_Extracted information_.
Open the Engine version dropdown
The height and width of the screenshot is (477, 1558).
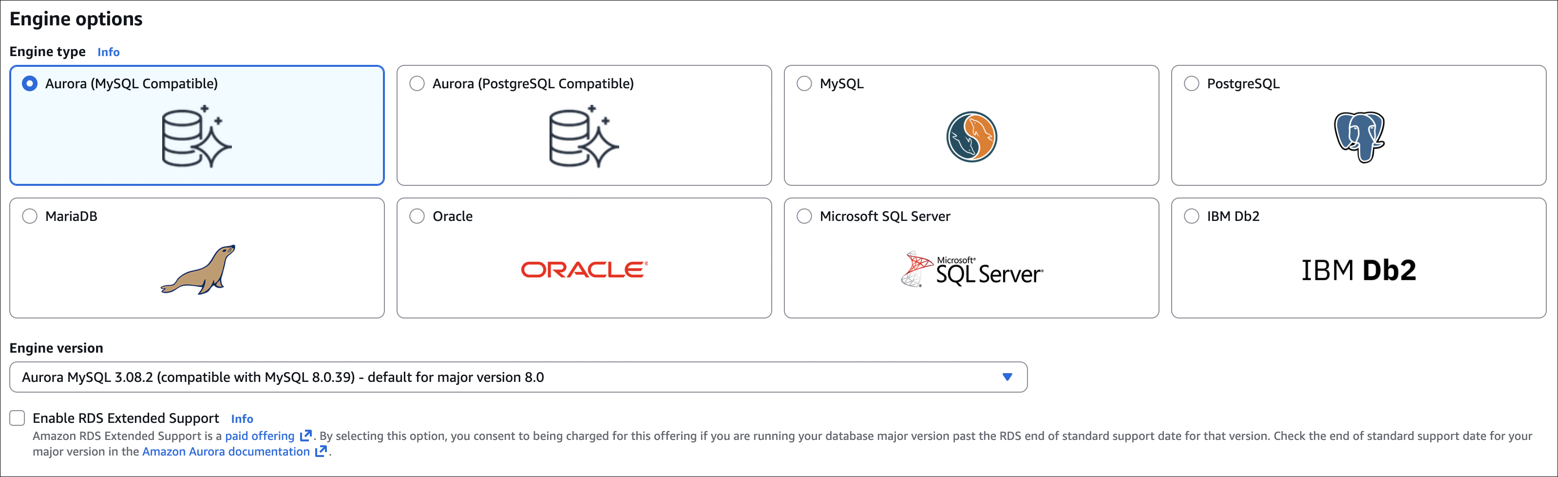pos(518,377)
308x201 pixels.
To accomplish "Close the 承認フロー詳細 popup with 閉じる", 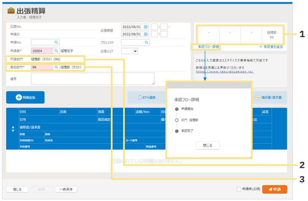I will click(208, 145).
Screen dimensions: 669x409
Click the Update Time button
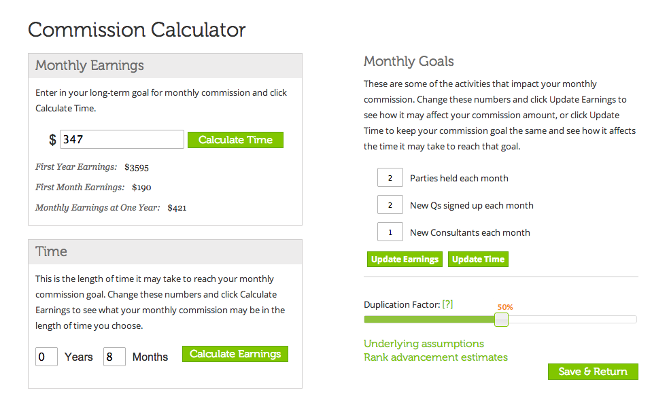(478, 260)
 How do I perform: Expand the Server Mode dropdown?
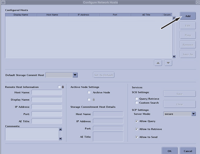point(193,114)
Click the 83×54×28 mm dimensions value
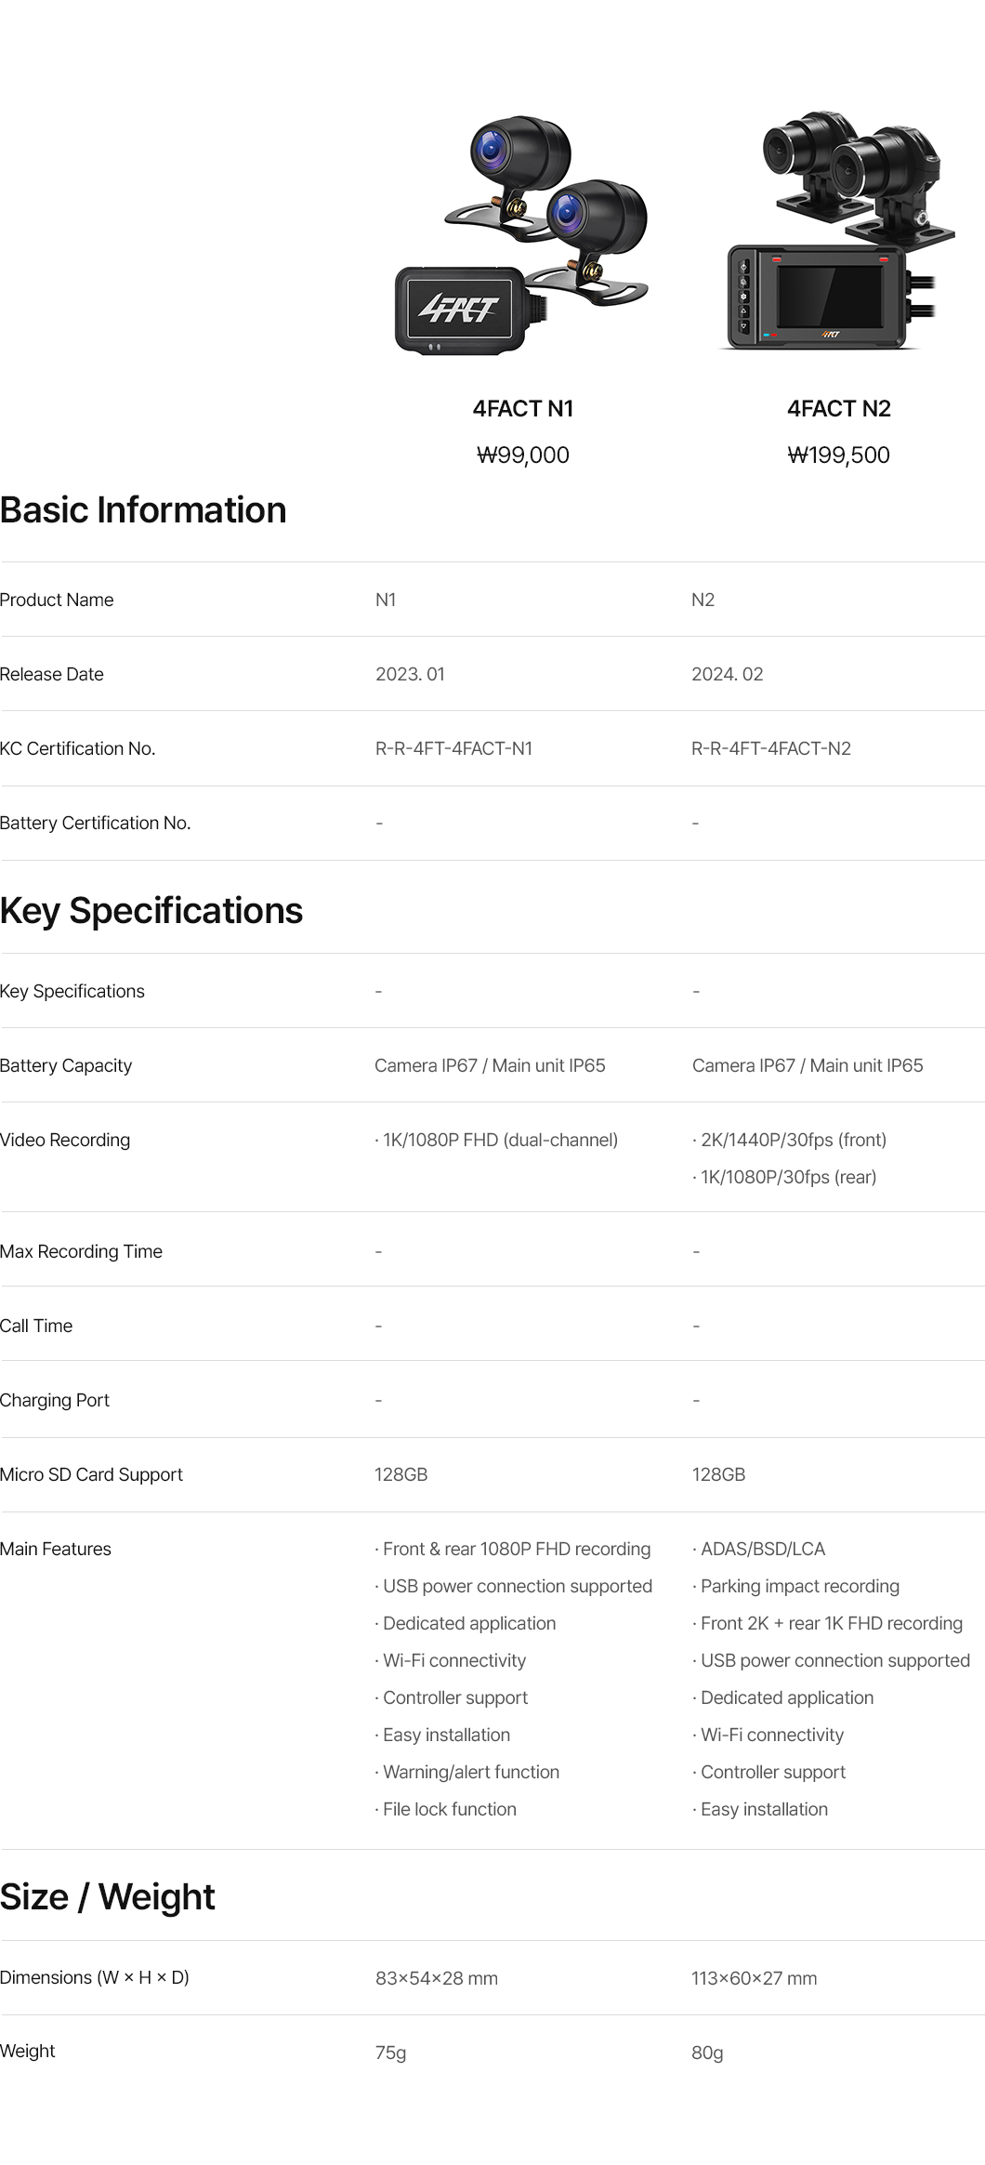985x2165 pixels. 436,1979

_Task brief_. Reproduce word for word only the lines between the line containing "Click the Update Time button" and the end of the listing above, both included, and drop any pictures.

_Finished task_.
Click the Update Time button
(478, 260)
 How do I perform: Expand the Server Mode dropdown?
point(193,114)
Click the 83×54×28 mm dimensions value
985x2165 pixels. 436,1979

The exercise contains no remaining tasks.